Sentença também prevê indenização de R$ 500 mil por danos morais coletivos


Justiça determina plano de controle de mosquitos em assentamentos de Porto Velho após ação conjunta do MPRO e MPF - Gente de Opinião

O Ministério Público de Rondônia (MPRO) e o Ministério Público Federal (MPF) obtiveram decisão judicial que obriga a concessionária Santo Antônio Energia S.A. (SAE) e o Instituto Brasileiro do Meio Ambiente e dos Recursos Naturais Renováveis (Ibama) a adotar medidas para combater a infestação de mosquitos nos assentamentos Joana D’Arc I, II e III, em Porto Velho. A sentença foi proferida pela 5ª Vara Federal Ambiental e Agrária, no dia 28 de agosto.

Reclamações da comunidade

A ação civil pública foi ajuizada em 2016 após denúncia de 141 moradores da região sobre a presença anormal e constante de mosquitos do gênero Mansonia.

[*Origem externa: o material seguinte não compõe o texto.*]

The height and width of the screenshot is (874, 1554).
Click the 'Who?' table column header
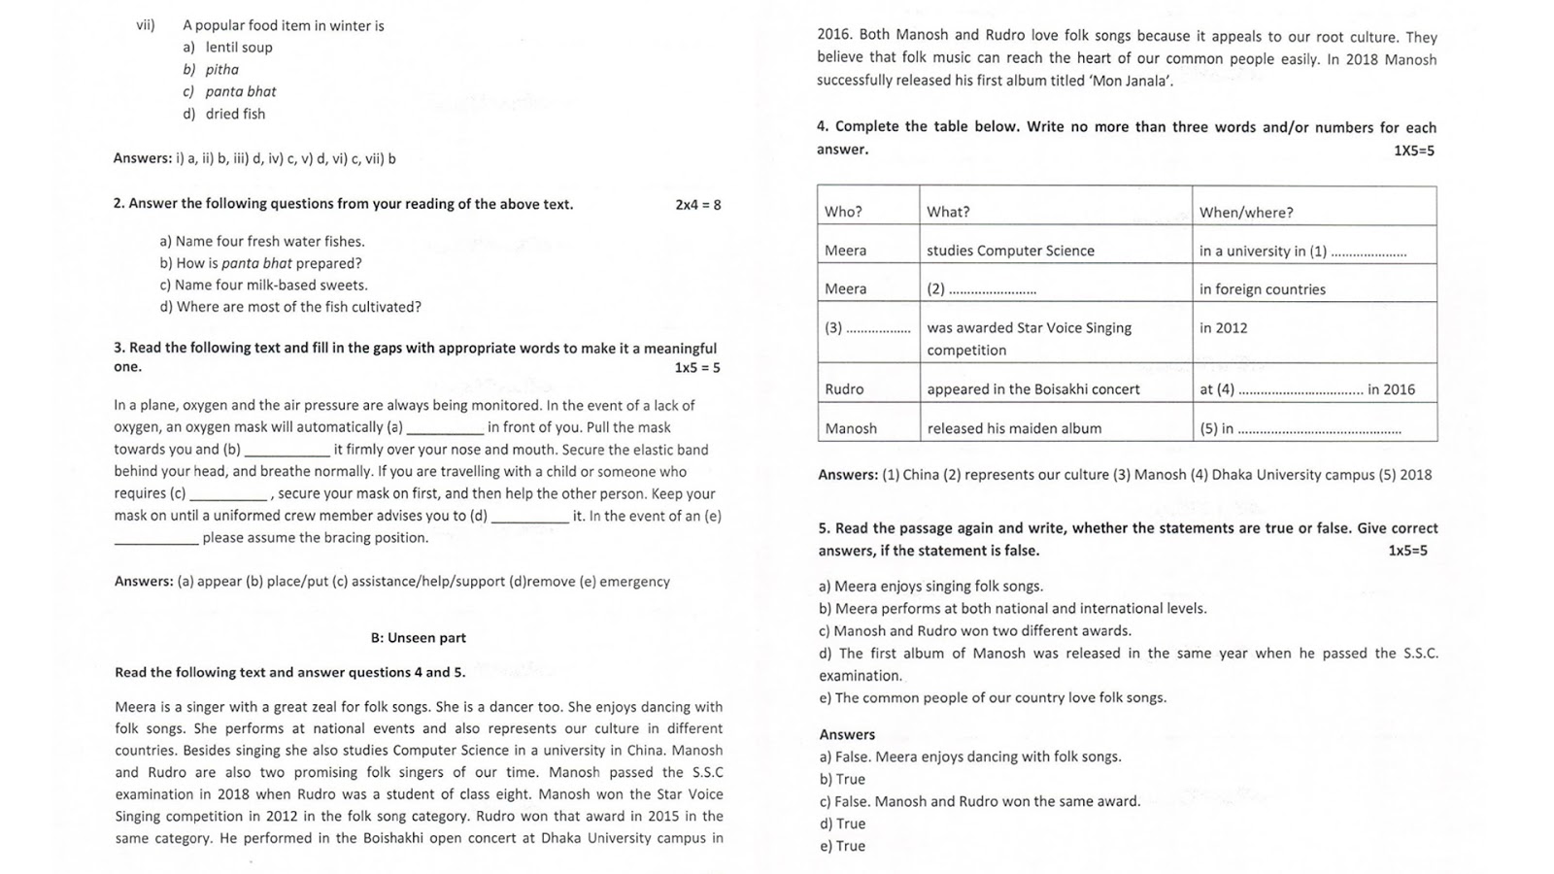click(843, 212)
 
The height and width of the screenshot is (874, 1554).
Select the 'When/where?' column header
click(1245, 212)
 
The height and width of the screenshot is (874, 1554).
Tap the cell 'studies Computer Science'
click(1010, 251)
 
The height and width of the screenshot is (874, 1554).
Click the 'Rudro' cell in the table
click(844, 389)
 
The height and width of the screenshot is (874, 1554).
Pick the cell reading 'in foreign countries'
click(1262, 289)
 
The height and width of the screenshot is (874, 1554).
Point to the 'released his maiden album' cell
click(1014, 428)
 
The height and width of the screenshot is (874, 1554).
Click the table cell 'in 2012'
click(1223, 328)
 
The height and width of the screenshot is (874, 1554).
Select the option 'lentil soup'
click(238, 48)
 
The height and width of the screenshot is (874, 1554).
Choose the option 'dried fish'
click(234, 114)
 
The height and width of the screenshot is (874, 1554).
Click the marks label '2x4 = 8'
click(697, 205)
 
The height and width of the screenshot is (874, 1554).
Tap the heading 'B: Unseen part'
click(418, 638)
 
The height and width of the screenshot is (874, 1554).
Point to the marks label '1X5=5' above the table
click(1413, 151)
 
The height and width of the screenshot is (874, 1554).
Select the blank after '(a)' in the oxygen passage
click(445, 428)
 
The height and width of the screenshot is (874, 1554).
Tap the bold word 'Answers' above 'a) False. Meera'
click(846, 735)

O problema surgiu com a formação do reservatório da Usina Hidrelétrica Santo Antônio, que criou condições favoráveis à proliferação do inseto. Segundo os moradores, a situação trouxe riscos de doenças, desconforto intenso, prejuízos à saúde e dificuldades econômicas e sociais.

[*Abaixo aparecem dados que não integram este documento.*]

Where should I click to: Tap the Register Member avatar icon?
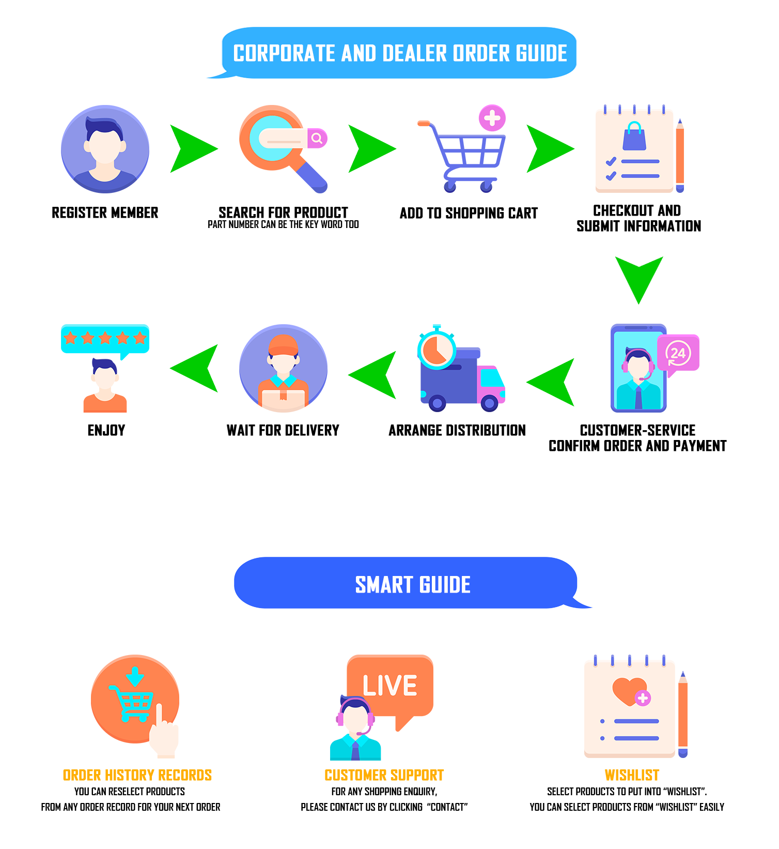(x=105, y=149)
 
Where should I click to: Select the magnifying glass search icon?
(x=284, y=149)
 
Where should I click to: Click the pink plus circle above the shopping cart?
(x=492, y=118)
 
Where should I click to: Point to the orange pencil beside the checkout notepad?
(x=680, y=156)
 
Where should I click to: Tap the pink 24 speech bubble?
(x=678, y=354)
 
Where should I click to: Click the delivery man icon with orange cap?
(x=284, y=368)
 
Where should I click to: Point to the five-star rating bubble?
(x=105, y=340)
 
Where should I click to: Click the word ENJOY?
(x=106, y=430)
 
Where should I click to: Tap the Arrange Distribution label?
(x=457, y=430)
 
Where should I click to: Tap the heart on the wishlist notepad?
(x=629, y=691)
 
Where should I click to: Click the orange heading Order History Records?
(x=137, y=775)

Omissão de responsabilidades

De acordo com a ação, a SAE não cumpriu as obrigações previstas no Programa de Monitoramento de Macrófitas, que exigia o controle das plantas aquáticas responsáveis pela reprodução do mosquito. O Ibama também deixou de fiscalizar o cumprimento da licença de operação concedida à empresa.

Laudo pericial

Durante o processo, a Justiça Federal nomeou uma perita especialista em entomologia médica, que confirmou os relatos da população. O laudo apontou que a situação representava uma “calamidade de saúde pública”, prejudicando de forma grave a qualidade de vida. A análise reforçou a relação entre a formação do reservatório e o aumento da infestação.

Condenação

Com base nas provas apresentadas, a Justiça determinou que SAE e Ibama elaborem e executem um plano de controle ambiental para reduzir a infestação de mosquitos. A SAE também foi condenada a pagar R$ 500 mil por danos morais coletivos, valor que será destinado ao Fundo de Defesa dos Direitos Difusos (FDDD).

O pedido de realocação das famílias atingidas foi negado, pois já existe decisão da Justiça Estadual que prevê a mudança progressiva dos moradores, além de auxílio financeiro emergencial.